For the last five and a half years I have been averaging more than 500 words every day. A rough conservative estimate of that means 17,112,000 words. If words were cocaine, I’d be dead five times over by now.
But writing is not the same as cocaine. The addiction to it has very different effects. I divide my daily writing into at least two parts. The daily blog is itself, more often than not, 500-plus words. So, by itself it can satisfy my daily word-count. And I devote at least 500 words every day to my novel work in progress. So, that means I have produced well over 17 million words in reality. Probably closer to 34 million than to 17. That, of course, is far less than Stephen King wrote in the same period of time, but it is also far more than the average person writes.
And one thing that such an overdose of verbiage does to a writer, is to make him or her a better writer.

I have produced nine novels, between 35,000 and 50,000 words each, in the time since I retired from teaching and began writing and self-publishing in earnest. I have gotten only five-star reviews on the novels that have been read and reviewed. Granted, nobody who read and hated my books hated them passionately enough to leave a scathing review, so the 5-star average is just due to laziness on the part of the reading public. But it is marginally evidence that my storytelling is good.
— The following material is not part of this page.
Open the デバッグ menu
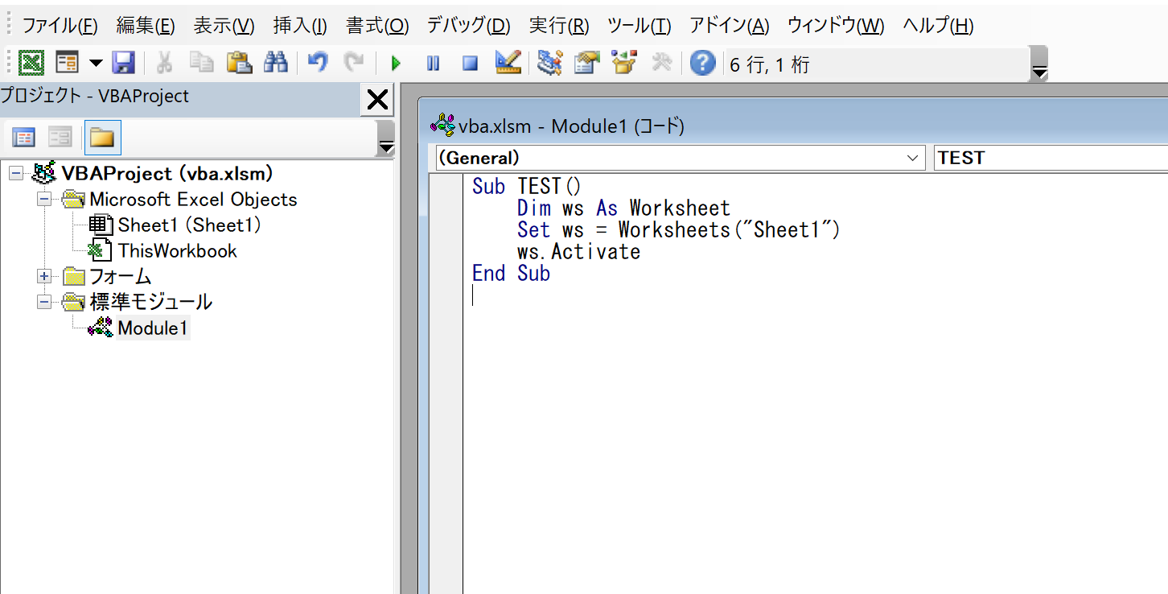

Another effect I have experienced from my writing addiction is that it has made me increasingly metaphorically naked. My illustrations for this post reveal a little bit of that. It is not only that I like to write in the nude when I can, but that I have used my stories to grapple with everything that was once a deep, dark secret buried in the depths of me. Being sexually assaulted as a child was something that for many years I could never admit even to myself. Struggles with loneliness, depression, and self-hatred are also something I had kept buried until I needed them to tell stories with.
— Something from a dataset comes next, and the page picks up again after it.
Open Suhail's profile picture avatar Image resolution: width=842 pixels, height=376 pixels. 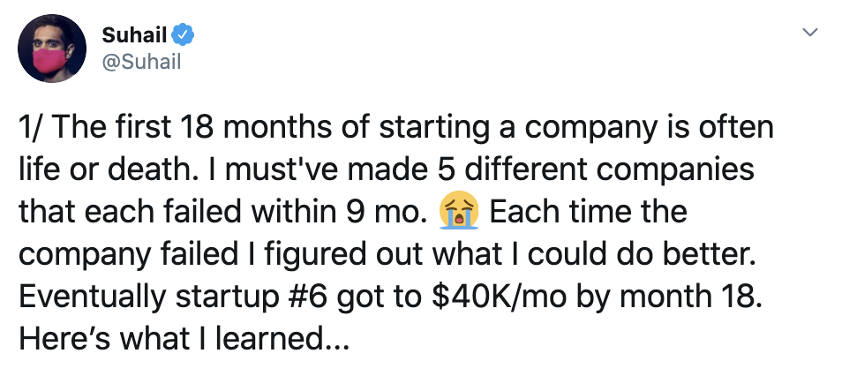click(x=51, y=49)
I finally worked up the courage to send a gift copy of Snow Babies to the girl I grew up with whose name I used for the main character, Valerie Clarke. Valerie loved the book and became an advocate for me with both the Belmond and Rowan libraries. I even admitted that the part about Valerie being the most beautiful girl ever born in Norwall, Iowa came from something the boys in our 5th and 6th grade classes at school all said about her. She told me she never knew we had said that back then. Ah, but that was probably an untruth too.
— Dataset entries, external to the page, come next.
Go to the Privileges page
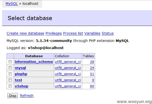 coord(54,33)
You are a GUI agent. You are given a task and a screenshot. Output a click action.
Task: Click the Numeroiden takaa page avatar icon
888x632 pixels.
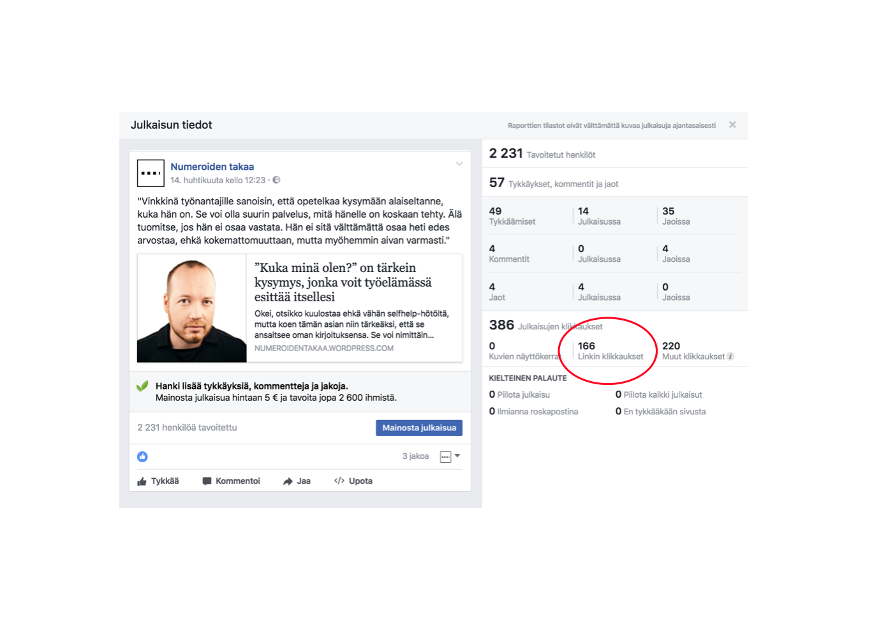tap(151, 173)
As addictions go, my addiction to fiction is probably a lot better thing to have than addictions to gambling, cocaine, wife-beating, or gummy bears. But it hasn’t made me any richer or healthier either. It has made me older, and possibly a little bit wiser.
































Ah, irony again! It ends up being anything but simple. You can write in simple, adjective-and-adverb-free sentences as Hemingway did, and still manage to convey deeply complicated and thoughtful ideas. One might even suggest that you can create poetic ideas in mere prose, dripping with layers of emotion, conflict, theme, and deeper implied meaning. You can also write prose in the intensely descriptive and convoluted style of a Charles Dickens with many complex sentences and pages-long paragraphs of detail, using comic juxtapositions of things, artfully revealing character development, and idiosyncratic dialogue all for comedic effect. Prose is a powerful and infinitely variable tool for creating meaning in words. Even when it is in the form of Mickian purple paisley prose that employs extra-wiggly sentence structure, pretzel-twisted ideas, and hyperbolically big words.
Braindrain With a Side-Order of Lethargy
Because of weather, depression, and dealing with a wounded automobile, I have been having trouble getting writing done lately. I mean, me, the goof who writes every day and claims to never have writer’s block, is having trouble with being motivated enough the write things.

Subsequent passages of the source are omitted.